Source records
__________
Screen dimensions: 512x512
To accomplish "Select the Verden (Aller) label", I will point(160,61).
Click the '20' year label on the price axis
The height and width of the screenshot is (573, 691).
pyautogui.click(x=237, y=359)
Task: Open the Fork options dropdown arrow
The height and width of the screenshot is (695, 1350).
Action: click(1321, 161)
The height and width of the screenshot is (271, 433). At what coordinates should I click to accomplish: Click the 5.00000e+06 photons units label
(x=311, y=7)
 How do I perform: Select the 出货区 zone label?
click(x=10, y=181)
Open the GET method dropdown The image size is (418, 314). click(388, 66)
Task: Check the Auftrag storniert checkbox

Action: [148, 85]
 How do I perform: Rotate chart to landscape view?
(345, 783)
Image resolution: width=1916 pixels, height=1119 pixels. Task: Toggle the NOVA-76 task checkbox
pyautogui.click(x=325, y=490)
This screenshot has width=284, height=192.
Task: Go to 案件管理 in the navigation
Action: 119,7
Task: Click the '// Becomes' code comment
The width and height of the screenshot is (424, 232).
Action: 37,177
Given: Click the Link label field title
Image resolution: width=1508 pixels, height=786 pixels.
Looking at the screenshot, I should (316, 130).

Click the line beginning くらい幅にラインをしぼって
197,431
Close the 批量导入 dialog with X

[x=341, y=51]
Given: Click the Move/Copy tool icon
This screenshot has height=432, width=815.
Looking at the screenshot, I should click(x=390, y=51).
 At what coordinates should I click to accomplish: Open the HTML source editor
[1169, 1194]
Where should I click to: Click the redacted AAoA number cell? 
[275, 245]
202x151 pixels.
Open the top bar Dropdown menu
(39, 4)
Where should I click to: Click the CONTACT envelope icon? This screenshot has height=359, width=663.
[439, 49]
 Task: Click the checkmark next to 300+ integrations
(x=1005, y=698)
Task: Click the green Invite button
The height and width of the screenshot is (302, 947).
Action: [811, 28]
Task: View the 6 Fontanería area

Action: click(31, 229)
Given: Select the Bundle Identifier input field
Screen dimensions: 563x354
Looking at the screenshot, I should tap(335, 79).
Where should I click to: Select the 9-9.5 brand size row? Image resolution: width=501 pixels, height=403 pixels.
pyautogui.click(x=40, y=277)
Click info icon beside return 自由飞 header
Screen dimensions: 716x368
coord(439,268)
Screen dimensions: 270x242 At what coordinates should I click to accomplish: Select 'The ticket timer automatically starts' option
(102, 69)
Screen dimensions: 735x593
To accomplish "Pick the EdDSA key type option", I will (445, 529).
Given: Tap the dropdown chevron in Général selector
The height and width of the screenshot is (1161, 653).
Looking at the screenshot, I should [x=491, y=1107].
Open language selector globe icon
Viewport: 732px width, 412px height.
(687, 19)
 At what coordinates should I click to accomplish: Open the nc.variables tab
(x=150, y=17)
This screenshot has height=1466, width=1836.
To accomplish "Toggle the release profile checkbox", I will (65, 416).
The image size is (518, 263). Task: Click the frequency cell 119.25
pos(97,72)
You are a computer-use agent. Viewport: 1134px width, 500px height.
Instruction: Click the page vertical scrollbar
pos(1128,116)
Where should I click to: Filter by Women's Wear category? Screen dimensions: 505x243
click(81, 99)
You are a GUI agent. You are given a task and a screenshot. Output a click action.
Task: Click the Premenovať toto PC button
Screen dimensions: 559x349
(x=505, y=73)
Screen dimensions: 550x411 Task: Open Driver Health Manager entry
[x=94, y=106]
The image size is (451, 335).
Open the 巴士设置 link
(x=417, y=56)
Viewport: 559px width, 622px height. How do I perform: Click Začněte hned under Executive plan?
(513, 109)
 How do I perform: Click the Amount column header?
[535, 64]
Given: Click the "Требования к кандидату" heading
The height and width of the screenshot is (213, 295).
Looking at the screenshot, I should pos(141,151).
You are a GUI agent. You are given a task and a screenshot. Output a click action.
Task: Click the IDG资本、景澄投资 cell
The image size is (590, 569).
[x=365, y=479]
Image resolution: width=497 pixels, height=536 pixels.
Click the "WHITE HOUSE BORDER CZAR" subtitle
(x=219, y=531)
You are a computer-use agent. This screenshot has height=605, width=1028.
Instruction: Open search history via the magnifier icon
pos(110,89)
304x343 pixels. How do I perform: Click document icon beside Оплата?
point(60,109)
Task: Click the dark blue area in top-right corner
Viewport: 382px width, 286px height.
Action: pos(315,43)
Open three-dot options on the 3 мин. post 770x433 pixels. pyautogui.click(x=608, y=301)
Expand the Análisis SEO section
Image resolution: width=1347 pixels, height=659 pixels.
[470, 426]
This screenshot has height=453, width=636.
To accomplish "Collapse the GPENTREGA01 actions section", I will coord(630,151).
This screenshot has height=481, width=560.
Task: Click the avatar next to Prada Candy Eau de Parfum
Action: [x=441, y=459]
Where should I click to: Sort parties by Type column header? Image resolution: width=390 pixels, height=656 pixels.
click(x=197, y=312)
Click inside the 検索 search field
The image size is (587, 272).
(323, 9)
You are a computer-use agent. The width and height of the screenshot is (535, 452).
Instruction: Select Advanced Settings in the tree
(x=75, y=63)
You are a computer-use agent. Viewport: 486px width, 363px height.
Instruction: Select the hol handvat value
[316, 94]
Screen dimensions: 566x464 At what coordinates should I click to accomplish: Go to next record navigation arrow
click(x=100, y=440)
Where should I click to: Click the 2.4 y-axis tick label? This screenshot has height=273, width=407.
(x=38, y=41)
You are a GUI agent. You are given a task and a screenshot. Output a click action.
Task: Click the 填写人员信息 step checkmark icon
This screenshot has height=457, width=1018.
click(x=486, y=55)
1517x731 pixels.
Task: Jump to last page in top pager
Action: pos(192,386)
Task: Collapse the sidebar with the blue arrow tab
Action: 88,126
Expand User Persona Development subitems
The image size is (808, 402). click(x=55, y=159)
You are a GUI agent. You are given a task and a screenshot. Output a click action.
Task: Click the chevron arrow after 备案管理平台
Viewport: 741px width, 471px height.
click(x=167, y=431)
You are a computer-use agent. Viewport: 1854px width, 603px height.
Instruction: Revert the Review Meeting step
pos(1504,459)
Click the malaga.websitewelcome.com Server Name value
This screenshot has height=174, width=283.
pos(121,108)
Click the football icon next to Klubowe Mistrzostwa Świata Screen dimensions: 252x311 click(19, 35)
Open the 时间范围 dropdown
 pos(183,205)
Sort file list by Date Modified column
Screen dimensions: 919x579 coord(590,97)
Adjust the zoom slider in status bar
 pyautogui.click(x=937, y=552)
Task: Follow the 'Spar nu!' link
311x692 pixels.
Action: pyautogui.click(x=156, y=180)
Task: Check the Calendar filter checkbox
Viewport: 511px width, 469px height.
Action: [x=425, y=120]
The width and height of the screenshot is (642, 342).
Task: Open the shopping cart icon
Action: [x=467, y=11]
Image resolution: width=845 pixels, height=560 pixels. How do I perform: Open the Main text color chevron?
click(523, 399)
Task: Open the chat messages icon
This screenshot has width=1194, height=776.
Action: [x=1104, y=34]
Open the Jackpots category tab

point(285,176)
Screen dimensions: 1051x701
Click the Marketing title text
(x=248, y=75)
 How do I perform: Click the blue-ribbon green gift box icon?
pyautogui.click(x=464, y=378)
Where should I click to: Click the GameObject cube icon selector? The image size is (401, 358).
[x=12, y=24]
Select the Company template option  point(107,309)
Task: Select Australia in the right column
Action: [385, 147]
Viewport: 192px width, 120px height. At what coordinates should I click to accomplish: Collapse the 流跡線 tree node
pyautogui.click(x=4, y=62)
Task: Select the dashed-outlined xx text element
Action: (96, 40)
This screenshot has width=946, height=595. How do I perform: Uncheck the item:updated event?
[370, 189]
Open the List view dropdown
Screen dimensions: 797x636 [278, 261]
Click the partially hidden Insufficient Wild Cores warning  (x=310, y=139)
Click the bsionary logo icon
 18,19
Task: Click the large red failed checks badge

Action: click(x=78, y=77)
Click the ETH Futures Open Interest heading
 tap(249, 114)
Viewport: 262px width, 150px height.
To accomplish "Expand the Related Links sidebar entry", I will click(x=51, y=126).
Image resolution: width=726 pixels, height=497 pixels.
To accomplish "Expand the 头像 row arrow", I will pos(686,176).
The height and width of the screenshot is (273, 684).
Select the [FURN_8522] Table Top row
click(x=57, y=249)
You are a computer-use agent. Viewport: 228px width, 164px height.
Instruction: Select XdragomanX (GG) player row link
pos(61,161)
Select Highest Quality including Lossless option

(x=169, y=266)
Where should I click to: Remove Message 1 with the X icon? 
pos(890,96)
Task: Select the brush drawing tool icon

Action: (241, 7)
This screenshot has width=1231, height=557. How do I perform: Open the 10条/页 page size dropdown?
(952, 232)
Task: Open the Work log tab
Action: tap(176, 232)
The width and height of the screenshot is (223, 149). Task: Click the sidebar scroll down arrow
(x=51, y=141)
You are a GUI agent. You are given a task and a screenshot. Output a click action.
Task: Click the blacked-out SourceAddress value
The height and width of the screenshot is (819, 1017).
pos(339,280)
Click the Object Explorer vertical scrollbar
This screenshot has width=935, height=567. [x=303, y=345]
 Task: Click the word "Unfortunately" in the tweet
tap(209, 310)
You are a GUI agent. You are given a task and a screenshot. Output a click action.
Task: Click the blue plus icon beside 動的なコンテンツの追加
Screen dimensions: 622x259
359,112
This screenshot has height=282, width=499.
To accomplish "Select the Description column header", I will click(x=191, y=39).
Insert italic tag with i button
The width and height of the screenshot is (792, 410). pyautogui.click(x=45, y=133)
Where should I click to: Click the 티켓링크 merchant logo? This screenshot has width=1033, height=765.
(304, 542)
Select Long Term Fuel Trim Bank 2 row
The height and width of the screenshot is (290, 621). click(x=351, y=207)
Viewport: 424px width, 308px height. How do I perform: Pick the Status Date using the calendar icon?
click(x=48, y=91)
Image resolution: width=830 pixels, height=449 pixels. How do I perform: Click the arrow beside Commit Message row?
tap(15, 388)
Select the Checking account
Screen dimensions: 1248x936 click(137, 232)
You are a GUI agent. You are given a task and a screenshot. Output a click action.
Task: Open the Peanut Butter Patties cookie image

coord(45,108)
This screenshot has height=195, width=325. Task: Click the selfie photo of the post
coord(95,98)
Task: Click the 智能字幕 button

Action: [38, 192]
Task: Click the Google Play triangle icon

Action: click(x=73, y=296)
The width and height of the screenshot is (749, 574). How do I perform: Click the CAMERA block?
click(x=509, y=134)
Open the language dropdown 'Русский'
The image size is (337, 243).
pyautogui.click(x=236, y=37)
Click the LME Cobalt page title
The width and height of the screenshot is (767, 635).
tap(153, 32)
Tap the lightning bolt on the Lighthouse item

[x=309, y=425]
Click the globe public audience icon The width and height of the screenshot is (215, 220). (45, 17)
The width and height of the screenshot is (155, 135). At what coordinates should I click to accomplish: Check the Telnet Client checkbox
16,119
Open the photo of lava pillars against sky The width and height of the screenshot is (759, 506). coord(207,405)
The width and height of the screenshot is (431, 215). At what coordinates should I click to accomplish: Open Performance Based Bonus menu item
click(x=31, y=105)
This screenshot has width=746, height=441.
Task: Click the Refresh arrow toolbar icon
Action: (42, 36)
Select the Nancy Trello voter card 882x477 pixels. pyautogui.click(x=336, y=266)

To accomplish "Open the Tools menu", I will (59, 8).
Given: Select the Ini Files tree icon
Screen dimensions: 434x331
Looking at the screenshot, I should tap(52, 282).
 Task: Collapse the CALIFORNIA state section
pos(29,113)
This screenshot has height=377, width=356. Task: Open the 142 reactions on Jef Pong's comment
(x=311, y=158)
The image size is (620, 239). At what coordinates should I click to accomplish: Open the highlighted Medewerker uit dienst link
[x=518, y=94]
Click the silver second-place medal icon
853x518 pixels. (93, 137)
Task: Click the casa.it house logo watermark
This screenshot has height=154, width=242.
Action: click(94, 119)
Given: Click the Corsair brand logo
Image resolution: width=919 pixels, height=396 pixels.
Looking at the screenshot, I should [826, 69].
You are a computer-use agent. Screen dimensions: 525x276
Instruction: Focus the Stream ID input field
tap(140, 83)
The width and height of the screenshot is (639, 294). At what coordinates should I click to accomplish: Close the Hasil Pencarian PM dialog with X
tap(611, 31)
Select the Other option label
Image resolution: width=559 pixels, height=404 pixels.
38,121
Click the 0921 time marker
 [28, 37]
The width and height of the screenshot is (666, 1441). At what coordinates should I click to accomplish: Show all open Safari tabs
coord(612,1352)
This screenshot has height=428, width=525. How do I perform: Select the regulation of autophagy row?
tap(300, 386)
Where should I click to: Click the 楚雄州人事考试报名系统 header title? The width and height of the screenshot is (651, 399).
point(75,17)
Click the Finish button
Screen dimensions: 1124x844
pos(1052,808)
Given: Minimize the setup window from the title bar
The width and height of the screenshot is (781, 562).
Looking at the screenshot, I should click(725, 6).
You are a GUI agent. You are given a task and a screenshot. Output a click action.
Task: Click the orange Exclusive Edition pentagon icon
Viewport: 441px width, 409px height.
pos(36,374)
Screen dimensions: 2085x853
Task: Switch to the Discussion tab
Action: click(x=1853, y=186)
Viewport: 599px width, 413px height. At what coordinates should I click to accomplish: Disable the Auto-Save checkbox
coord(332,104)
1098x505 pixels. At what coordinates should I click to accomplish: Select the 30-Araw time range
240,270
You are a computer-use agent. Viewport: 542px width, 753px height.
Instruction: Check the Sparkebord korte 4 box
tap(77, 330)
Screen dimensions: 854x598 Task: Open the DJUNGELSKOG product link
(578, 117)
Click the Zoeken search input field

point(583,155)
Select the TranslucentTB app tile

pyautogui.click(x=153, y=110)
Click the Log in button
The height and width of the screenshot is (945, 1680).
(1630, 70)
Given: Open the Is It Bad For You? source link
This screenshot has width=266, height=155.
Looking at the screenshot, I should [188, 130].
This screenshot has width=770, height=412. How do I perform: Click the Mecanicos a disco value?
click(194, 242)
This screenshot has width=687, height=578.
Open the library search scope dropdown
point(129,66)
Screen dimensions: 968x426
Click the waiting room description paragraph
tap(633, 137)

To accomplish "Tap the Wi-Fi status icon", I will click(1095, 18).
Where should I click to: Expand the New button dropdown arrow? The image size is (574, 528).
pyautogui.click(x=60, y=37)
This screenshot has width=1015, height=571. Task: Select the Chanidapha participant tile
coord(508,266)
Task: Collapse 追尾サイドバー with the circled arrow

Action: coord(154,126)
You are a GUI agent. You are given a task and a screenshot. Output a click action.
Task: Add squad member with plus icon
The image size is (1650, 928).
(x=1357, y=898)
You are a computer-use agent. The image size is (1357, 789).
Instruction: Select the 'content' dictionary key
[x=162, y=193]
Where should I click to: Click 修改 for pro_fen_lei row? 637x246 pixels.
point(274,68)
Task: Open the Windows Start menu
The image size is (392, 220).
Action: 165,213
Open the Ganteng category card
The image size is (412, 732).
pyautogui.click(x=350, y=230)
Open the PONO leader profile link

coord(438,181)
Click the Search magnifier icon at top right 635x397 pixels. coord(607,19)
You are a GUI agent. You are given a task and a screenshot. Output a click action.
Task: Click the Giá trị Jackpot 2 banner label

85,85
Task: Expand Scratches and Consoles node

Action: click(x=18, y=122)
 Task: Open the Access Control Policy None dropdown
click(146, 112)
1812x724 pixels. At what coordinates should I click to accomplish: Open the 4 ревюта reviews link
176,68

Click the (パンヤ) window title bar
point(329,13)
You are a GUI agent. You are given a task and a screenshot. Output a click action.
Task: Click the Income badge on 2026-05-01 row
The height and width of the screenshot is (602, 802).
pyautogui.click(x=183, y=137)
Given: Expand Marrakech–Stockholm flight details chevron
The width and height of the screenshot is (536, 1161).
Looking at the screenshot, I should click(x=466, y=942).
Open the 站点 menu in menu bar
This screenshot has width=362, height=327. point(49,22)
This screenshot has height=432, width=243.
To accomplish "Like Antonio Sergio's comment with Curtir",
__________
Work to complete:
Show every line of the data that includes the string "plus".

Expected answer:
Task: Click the blue plus icon beside 動的なコンテンツの追加
Task: Add squad member with plus icon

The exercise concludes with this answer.